- _SOURCE PASSAGE_:
"""

Health experts acknowledge they must quickly find new weapons in the fight against malaria. Chloroquine, the lifesaving drug they have relied upon for years, is losing its effectiveness, as resistant strains of malaria spread in Africa and elsewhere. The U.S. Institute of Medicine says adopting a new malaria strategy is as much a question of economics as of medicine.
A new Institute of Medicine report calls for a worldwide fund that would provide a new class of anti-malarial drugs at an affordable price. The proposed fund would seek from $300-$500 million per year, many times what the world currently spends on anti-malarial medicines.
Transmitted through mosquitoes, malaria infects about 300 million people and causes about one million deaths each year. And with chloroquine-resistant malaria on the rise in places like Africa, the disease will only spread unless Africans can get access to a new anti-malarial drug.
The drug, called artemisinin, is currently used in Southeast Asian countries and some parts of South Africa. Doctors give artemisinin in combination with another medicine, so that it is harder for the malaria to develop resistance.

"""

- _BRIEF 1_: Copy out the stretch of the malaria article from "Transmitted through mosquitoes, malaria" through "new anti-malarial drug.".
- _BRIEF 2_: According to the malaria article, how many people does malaria infect each year?
- _BRIEF 3_: Write the next part of the malaria article, picking up after its last sentence.

- _DATA FOR REVIEW_:
"""

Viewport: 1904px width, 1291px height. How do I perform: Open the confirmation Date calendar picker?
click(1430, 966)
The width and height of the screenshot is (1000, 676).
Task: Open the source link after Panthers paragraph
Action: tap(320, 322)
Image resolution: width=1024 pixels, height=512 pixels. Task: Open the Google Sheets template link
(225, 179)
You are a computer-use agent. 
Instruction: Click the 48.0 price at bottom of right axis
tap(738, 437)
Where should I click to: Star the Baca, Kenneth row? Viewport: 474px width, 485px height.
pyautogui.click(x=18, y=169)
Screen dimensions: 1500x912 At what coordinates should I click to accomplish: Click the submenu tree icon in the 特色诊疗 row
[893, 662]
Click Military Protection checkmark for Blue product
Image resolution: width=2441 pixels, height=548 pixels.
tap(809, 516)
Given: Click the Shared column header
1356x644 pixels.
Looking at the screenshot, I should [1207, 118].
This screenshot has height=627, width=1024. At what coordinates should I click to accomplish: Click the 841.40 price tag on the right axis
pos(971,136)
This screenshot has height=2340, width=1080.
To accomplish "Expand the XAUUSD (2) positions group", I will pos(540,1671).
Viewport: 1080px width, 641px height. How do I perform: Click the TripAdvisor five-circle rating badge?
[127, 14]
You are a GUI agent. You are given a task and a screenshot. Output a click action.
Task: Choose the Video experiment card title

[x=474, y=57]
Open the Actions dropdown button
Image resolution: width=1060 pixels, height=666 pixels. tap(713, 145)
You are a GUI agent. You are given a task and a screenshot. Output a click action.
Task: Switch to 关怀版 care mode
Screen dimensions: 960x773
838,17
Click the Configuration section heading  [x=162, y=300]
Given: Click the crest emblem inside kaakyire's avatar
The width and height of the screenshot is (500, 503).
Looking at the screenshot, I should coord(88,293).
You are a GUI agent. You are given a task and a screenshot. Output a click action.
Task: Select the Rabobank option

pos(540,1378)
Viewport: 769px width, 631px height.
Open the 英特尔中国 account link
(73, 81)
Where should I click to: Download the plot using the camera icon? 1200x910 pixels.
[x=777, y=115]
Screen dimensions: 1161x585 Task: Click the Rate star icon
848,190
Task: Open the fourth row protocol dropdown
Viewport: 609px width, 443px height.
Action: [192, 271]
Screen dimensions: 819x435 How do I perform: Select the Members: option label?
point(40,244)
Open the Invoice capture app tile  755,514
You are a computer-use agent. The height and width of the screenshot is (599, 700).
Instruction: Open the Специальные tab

"""

- _ANSWER BOX 1_:
Transmitted through mosquitoes, malaria infects about 300 million people and causes about one million deaths each year. And with chloroquine-resistant malaria on the rise in places like Africa, the disease will only spread unless Africans can get access to a new anti-malarial drug.

- _ANSWER BOX 2_: About 300 million people.

- _ANSWER BOX 3_:
Physician Fatoumata Nafo-Traoré directs the Roll Back Malaria Partnership at the World Health Organization. She agrees that chloroquine is failing and supports the study's recommendation to subsidize the so-called artemisinin combination therapies (ACTs).
"If we all can agree on this recommendation it will give us a tremendous impact," she said. "We are promoting the use of these new, highly effective drugs. What happens at a country level is that it takes time for a country to have evidence on the level of drug resistance, to change the drug policy, to go for training, for procurement, and finally have the drug available at a country level."
Stanford University economist and report author Ken Arrow explains that cost is the main barrier to using ACTs in Africa. ACTs cost over two dollars a treatment, whereas chloroquine costs only about ten cents.
"In Africa, the resistance has been very simply, cost," he noted. "These are countries with incomes of $1000 per person per year, so drugs that cost two dollars a treatment, and may be needed several times a year, become impossible to conceive without subsidies."
Mr. Arrow explains that the $500 million ACT fund would act like a single, dependable customer for ACT manufacturers. He looks to industrialized countries and organizations like the World Bank for funding.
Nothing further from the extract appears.